Magnetization Creep in Thin Nickel—Iron Films

Abstract

The initial magnetization creep threshold of vacuum-deposited thin nickel—iron films has been investigated as a function of film thickness, magnitude of the anisotropy field, and the amount of ``negative'' anisotropy present. The creep threshold, normalized to the transverse field where the probability density function is a maximum, shows a large improvement as the anisotropy field is decreased by uniformly straining the film; this process makes ``negative'' anisotropy regions appear.

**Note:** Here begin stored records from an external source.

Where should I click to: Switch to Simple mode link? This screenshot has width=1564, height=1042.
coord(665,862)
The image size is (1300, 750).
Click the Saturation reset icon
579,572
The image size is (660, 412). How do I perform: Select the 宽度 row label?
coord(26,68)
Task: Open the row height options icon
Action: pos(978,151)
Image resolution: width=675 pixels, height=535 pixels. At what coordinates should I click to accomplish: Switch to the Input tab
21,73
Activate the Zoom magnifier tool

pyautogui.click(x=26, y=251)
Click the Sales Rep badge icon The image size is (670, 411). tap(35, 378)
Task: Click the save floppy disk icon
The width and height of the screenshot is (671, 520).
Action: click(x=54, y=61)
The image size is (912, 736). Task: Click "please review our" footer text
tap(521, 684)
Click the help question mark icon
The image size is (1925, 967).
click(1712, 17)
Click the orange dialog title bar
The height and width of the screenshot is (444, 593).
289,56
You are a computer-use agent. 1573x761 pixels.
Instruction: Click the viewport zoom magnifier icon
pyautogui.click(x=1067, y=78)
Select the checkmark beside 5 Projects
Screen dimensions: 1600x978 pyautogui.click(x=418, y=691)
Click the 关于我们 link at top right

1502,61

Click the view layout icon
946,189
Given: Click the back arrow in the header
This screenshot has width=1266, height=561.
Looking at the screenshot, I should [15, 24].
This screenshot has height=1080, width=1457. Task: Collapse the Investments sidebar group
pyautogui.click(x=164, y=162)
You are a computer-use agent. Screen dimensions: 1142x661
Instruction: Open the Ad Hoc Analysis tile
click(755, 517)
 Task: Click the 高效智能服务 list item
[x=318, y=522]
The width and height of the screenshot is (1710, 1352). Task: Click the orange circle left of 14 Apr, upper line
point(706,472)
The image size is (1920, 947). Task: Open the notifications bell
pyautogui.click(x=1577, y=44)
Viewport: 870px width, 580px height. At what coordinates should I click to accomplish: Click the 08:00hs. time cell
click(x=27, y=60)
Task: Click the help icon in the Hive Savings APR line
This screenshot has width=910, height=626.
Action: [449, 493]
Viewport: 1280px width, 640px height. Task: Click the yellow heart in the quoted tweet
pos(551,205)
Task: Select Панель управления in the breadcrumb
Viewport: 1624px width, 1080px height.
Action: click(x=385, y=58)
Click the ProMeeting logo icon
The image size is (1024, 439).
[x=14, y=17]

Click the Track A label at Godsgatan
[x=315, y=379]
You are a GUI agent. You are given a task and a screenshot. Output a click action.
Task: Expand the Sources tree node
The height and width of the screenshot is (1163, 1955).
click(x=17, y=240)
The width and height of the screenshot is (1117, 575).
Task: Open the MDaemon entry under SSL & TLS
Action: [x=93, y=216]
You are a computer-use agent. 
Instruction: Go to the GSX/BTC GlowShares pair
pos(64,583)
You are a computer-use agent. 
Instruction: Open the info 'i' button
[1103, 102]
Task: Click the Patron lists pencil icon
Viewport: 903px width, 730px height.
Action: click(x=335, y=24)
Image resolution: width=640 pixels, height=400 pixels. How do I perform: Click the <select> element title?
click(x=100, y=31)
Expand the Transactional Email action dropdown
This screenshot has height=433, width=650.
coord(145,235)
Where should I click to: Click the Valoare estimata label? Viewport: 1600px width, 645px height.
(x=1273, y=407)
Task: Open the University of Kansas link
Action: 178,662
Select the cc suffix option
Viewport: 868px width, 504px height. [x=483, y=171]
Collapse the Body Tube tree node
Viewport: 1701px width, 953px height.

For isotropic films this normalized creep threshold is inversely proportional to the film thickness for thicknesses above 200 Å. The creep threshold for anisotropic films also decreases with increasing thickness, except for a dip in the thickness range where crosstie walls appear, 250–900 Å. Because the Bloch—Néel—Bloch transition occurs at larger transverse fields for thicker films, this mechanism is rejected. Another theory is proposed for a cause of creep that yields the correct thickness dependence: When the transverse field is zero, the net magnetic charge on the wall is zero. When a transverse pulse is applied, domains with M antiparallel to the applied dc field rotate more than do those with M parallel, creating a net magnetic charge on the wall. The stray field from this charge together with the applied field causes wall motion.